2. Mahasiswa mampu mengetahui bagaimana pembagian makna kata.
3. Mahasiswa mampu mengetahui penyebab kesalahan pemakaian gabungan
kata dan kata.
BAB II
PEMBAHASAN

2.1 Pengertian Diksi


Kesalahan Pemakaian Gabungan Kata. Pilihan kata merupakan satu
unsur sangat penting, baik dalam dunia karang-mengarang maupun dalam
dunia tutur setiap hari. Dalam memilih kata yang setepat-tepatnya untuk
menyatakan suatu maksud, kita dapat lari dari kamus. Kamus memberikan
suatu ketetapan kepada kita tentang pemakaian kata-kata. Dalam hal ini,
makna kata yang tepatlah yang diperlukan.
Kata yang tepat akan membantu seseorang mengungkapkan dengan
tepat apa yang ingin disampaikannya, baik lisan maupun tulisan. Disamping
itu, pemilihan kata itu harus pula sesuai dengan situasi dengan situasi dan
tempat penggunaan kata-kata itu. Pemilihan kata akan dapat dilakukan bila
tersedia sejumlah kata yang artinya hampir sama atau bermiripan.
Ketersediaan kata akan ada apabila seseorang mempunyai bendaharaan kata
yang memadai, seakan-akan ia memiliki senarai (daftar) kata. Senarai kata itu
dipilih satu kata yang paling tepat untuk mengungkapkan suatu pengertian.
Tanpa menguasai sediaan kata yang cukup banyak, tidak mungkin seseorang
dapat melakukan pemilihan atau seleksi kata.

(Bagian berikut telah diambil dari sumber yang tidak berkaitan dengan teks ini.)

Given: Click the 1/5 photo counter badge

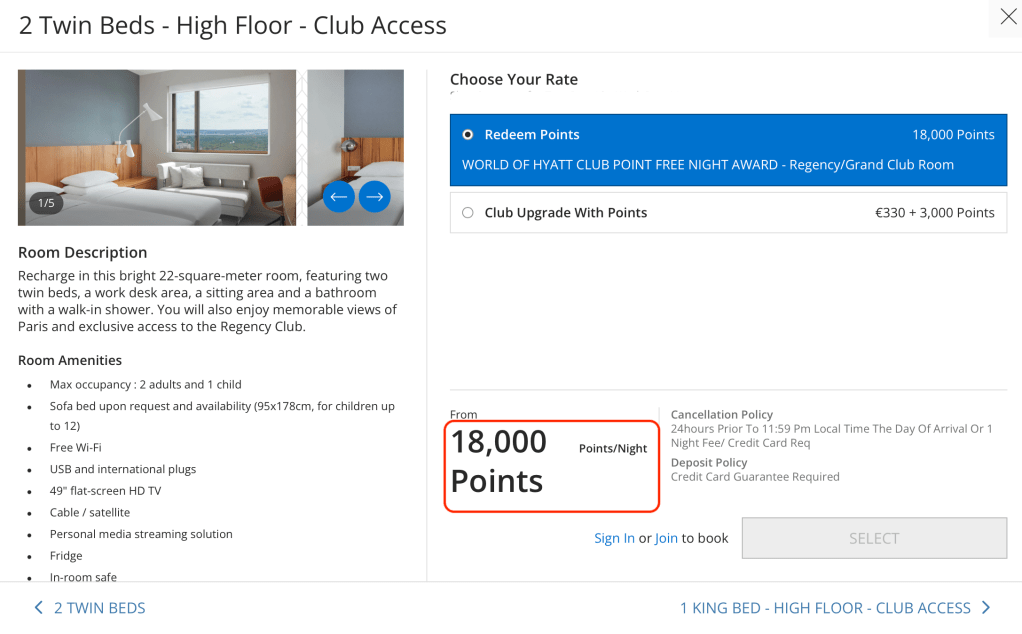Looking at the screenshot, I should coord(47,203).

Pemilihan kata bukanlah sekedar kegiatan memilih kata yang tepat,
melainkan juga memilih kata yang cocok. Cocok dalam hal ini berarti sesuai
dengan konteks dimana kata itu berada, dan maknanya tidak bertentangan
dengan nilai rasa masyarakat pemakainya. Untuk itu, dalam memilih kata
diperlukan analisis dan pertimbangan tertentu. Sebagai contoh, kata mati
bersinonim dengan mampus ,wafat, tewas, gugur, berpulang, kembali ke
haribaan Man, dan lain sebagainya. Akan tetapi, kata-kata tersebut tidak dapat
bebas digunakan. Mengapa? Ada nilai rasa dan nuansa makna yang
membedakannya.
Diksi adalah ketepatan pilihan kata . Penggunaan ketepatanp pilihan
kata ini dipengaruhi oleh kemampuan pengguna bahasa yang terkait dengan
kemampuan mengetahui, memahami, menguasai, dan menggunakan sejunlah
kosakata secara aktif yang dapat mengungkapkan gagasan secara tepat
sehingga mampu mengkomunikasikannya secara efektif kepada pembaca atau
pendengarnya. Selain kata yang tepat, efektivitas, komunikasi menuntut
persyaratan yang harus dipenuhi oleh pengguna bahasa, yaitu kemampuan
memilih kata yang sesuai dengan tuntutan komunikasi.
Syarat- syarat ketetapan pilihan kata:
1. Membedakan makna denotasi dan konotasi yang cermat,
2. Membedakan secara cermat makna kata yang hampir bersinonim,
misalnya: adalah, ialah, merupakan, yaiu, dalam pemakaiannya berbeda-
beda.
3. Membedakan makna kata secara cermat kata yang mirip ejaannya,
misalnya: inferensi (kesimpulan ), dan interferensi (saling mempengaruhi),
sarat (penuh, bunting) dan syarat (ketentuan).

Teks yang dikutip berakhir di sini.